Also, it weakens the utility and force of the GATT. The fact is that Article XX of the GATT permits member states to depreciate the value of their obligations under the GATT by having recourse to the unilateral adoption and enforcement of specific measures.

In addition to this, Article XX of the GATT allows a partial repeal of the GATT as an international agreement. The partiality rather than the absoluteness of the repeal may be explained by a range of provisos determined in the same Article XX of the GATT. These provisos are expressed as follows: ‘subject to the requirement that such measures are not applied in a manner which would constitute a means of arbitrary or unjustifiable discrimination between countries where the same conditions prevail, or a disguised restriction on international trade [...].’

The aforesaid provisos clearly show that the repeal of the GATT under its Article XX is partial, because in the case of actual arbitrary or unjustifiable discrimination, as well as in the case of actual disguised restriction on international law, the regulative force of Article XX of the GATT is void. Hence, it follows that the analyzed provisos characterize legal issues and obligations which must always guide the member state in determining whether to use or abandon Article XX of GATT. Thus, the answer to the first research question originates from the provisos of Article XX of the GATT.

To put it briefly, the first proviso articulates that the member states must not have recourse to Article XX of the GATT if the specified measures give rise to arbitrary or unjustifiable discrimination between countries in which the same conditions prevail. This reservation correlates with the provision of Article XIII of the GATT and other norms regulating the question of non-discriminatory policies. In like manner, the preamble of the GATT provides that the Agreement was signed particularly because of the desire to eliminate discriminatory treatment in international commerce.

To elaborate further, the proviso of Article XX of the GATT concerning disguised restriction on international trade is also reciprocal to non-discriminatory provisions of Article XIII of the GATT and other pertinent norms. As the matter of fact, any unlawful restrictions, whether manifest or latent, are prohibited by the provisions of the GATT. Thus, for instance, Article XI of the GATT is conceived to eliminate quantitative restrictions.

Undoubtedly, the discussed provisos of Article XX of the GATT can be associated with the correspondent legal issues and obligations, which must determine the decisions of the member state on whether to use or abandon Article XX of the GATT.

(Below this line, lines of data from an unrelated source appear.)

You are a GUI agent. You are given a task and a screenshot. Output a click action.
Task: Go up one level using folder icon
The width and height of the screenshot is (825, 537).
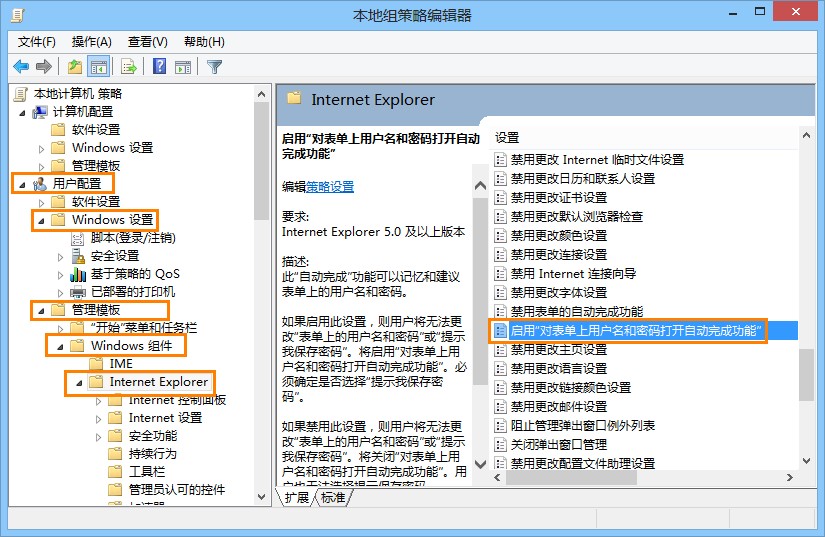pyautogui.click(x=75, y=67)
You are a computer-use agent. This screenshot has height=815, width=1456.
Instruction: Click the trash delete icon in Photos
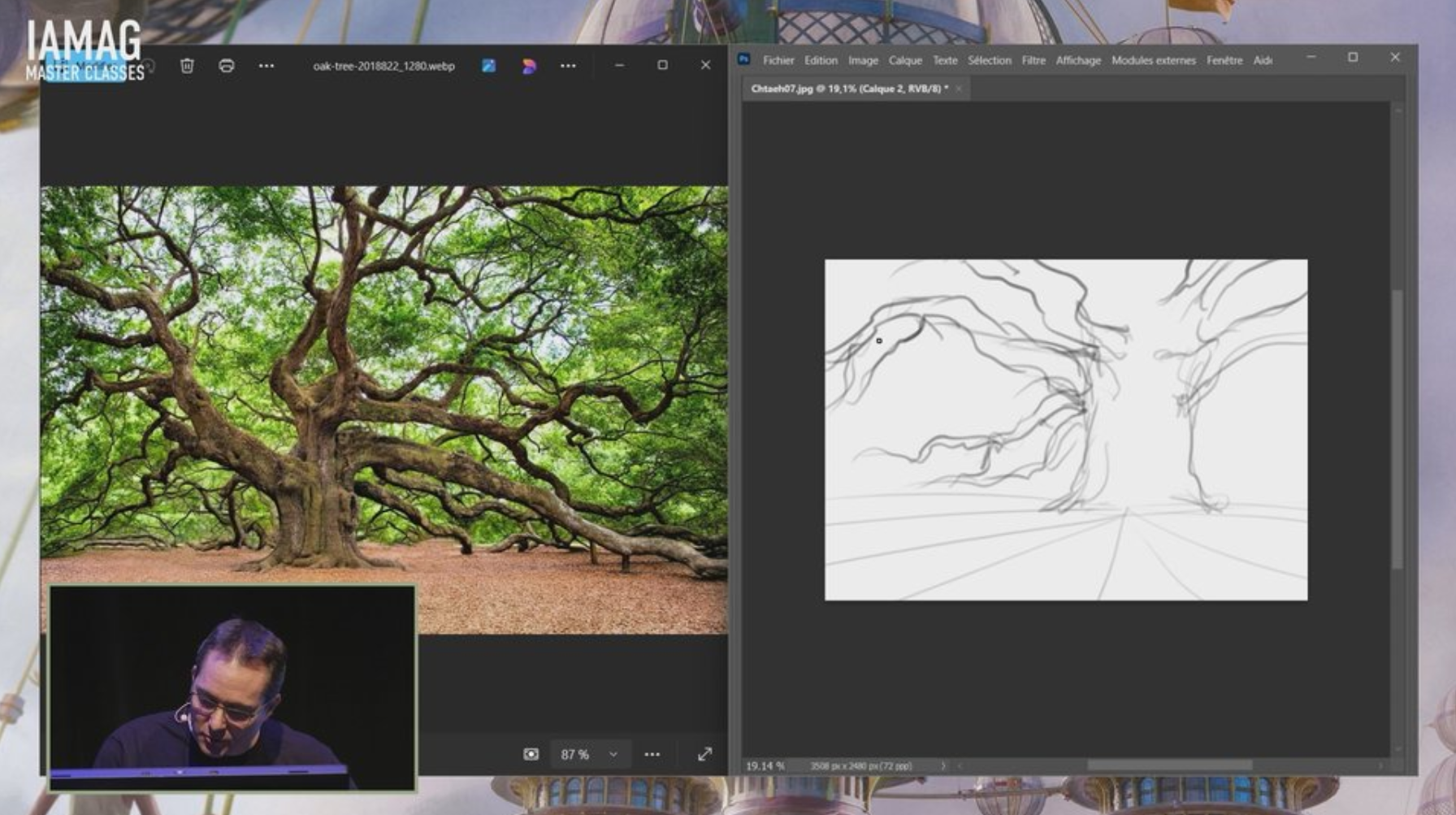pos(187,66)
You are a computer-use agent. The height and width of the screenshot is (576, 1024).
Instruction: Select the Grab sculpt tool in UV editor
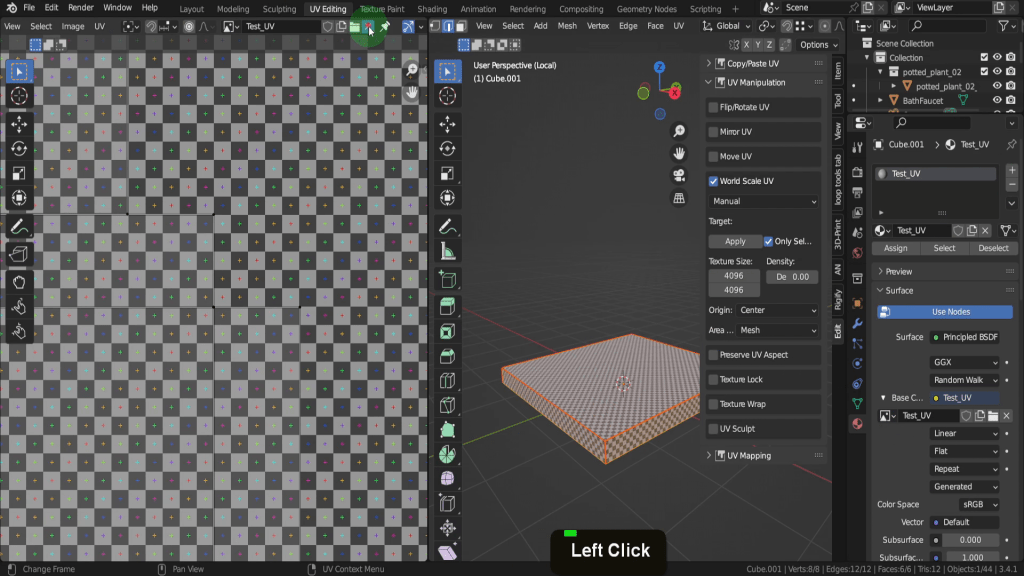coord(19,281)
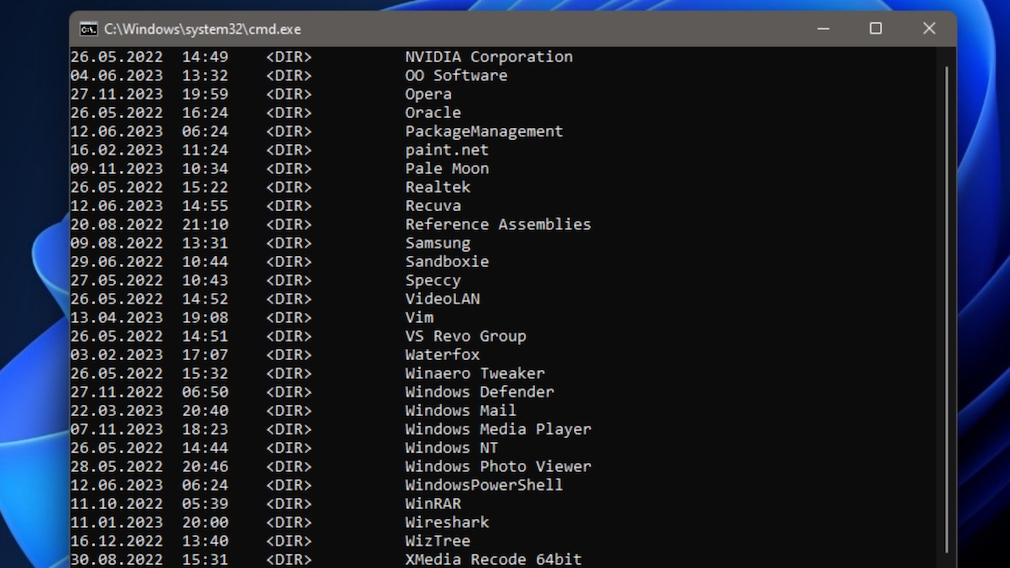Click the WindowsPowerShell folder name
The width and height of the screenshot is (1010, 568).
[x=483, y=485]
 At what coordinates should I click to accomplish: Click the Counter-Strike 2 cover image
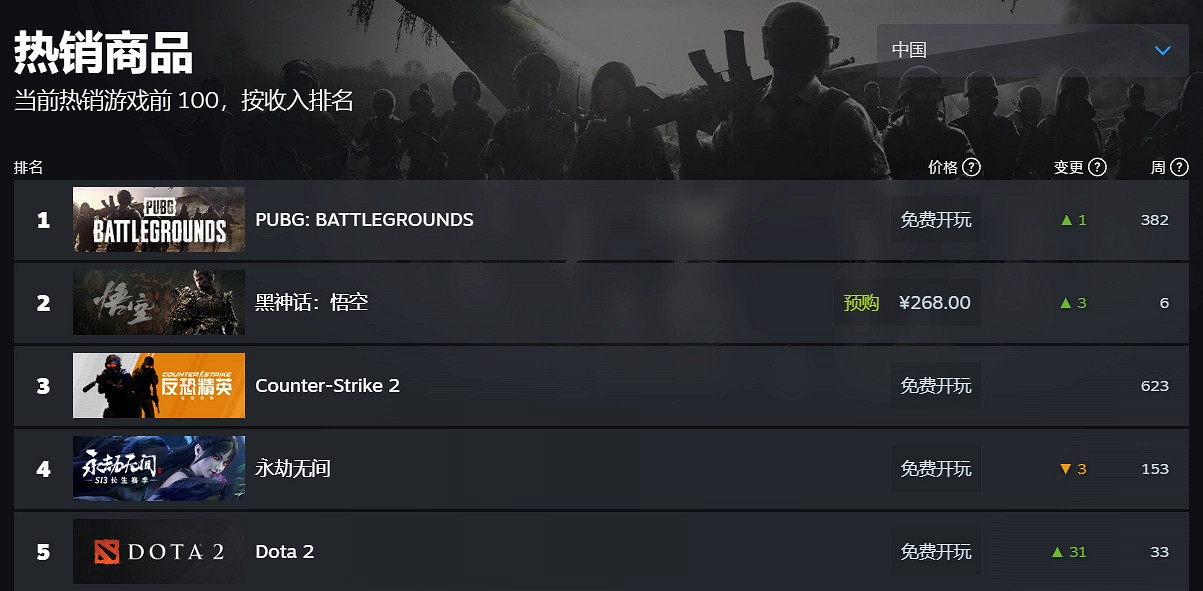(159, 385)
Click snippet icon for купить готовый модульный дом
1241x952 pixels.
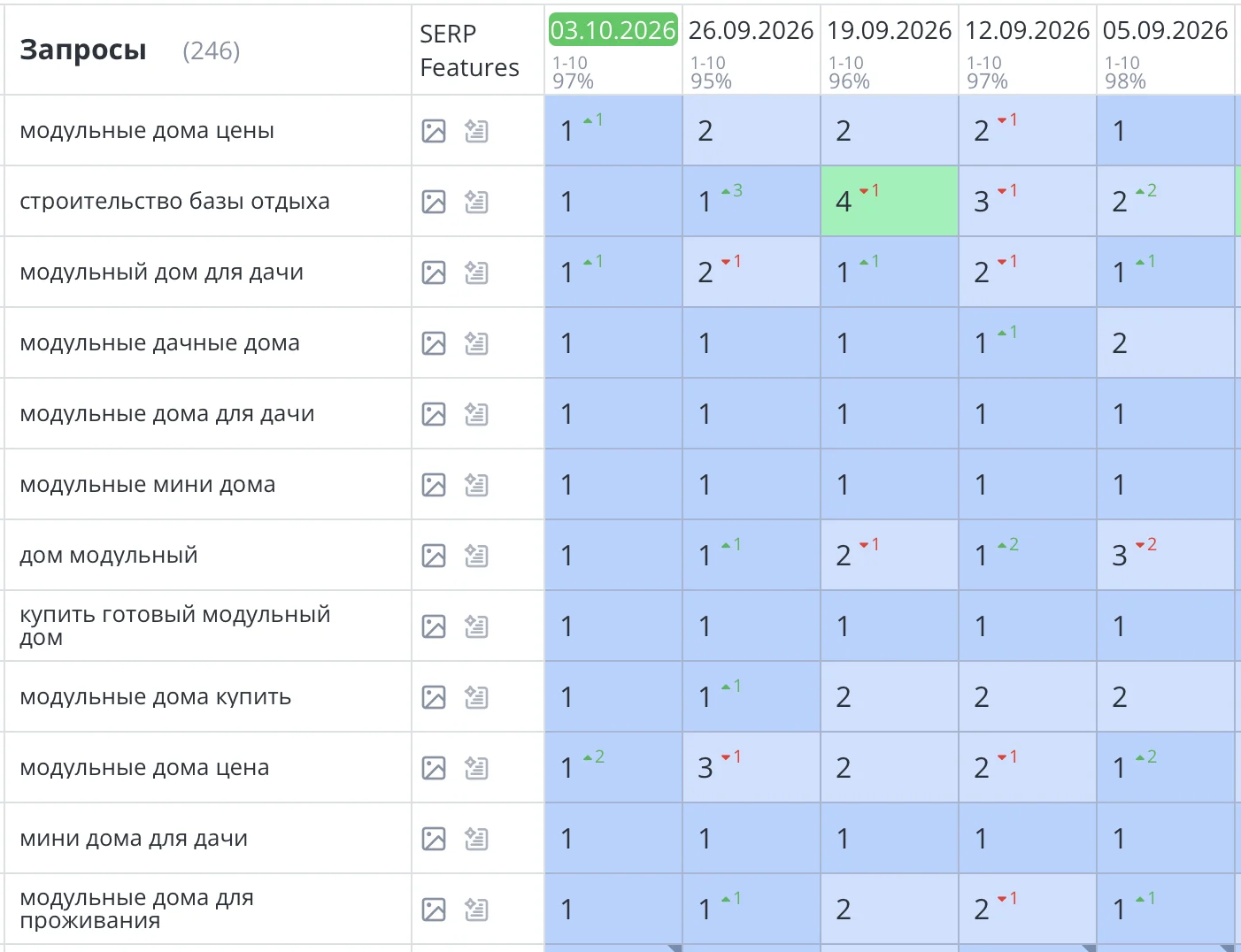[x=476, y=626]
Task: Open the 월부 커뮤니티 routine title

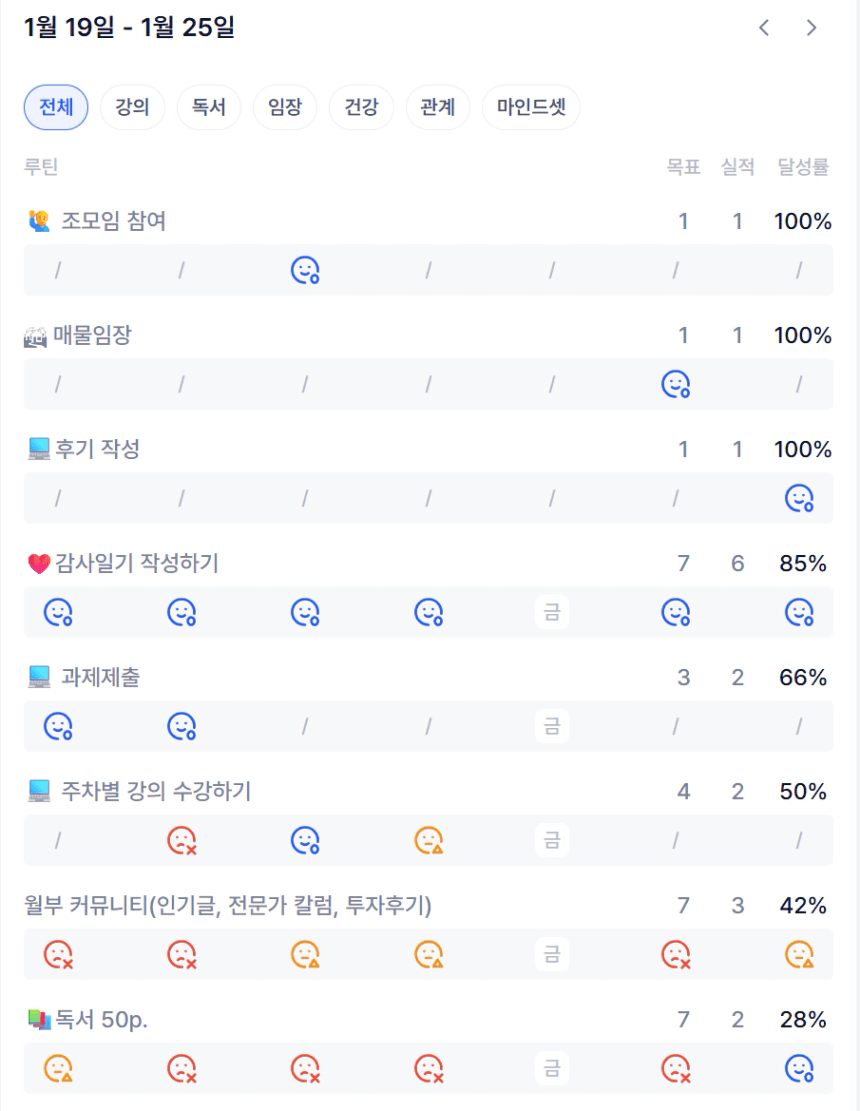Action: click(228, 906)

The analysis of legal issues and obligations whereby member states have recourse to Article XX of the GATT is connected with the question of the fundamental rationales for derogation. Apparently, the starting point should be the list of measures specified in Article XX of the GATT. According to the legal rationale of the Article, the derogation may be employed in the forms of either adoption or enforcement by any contracting party specific measures.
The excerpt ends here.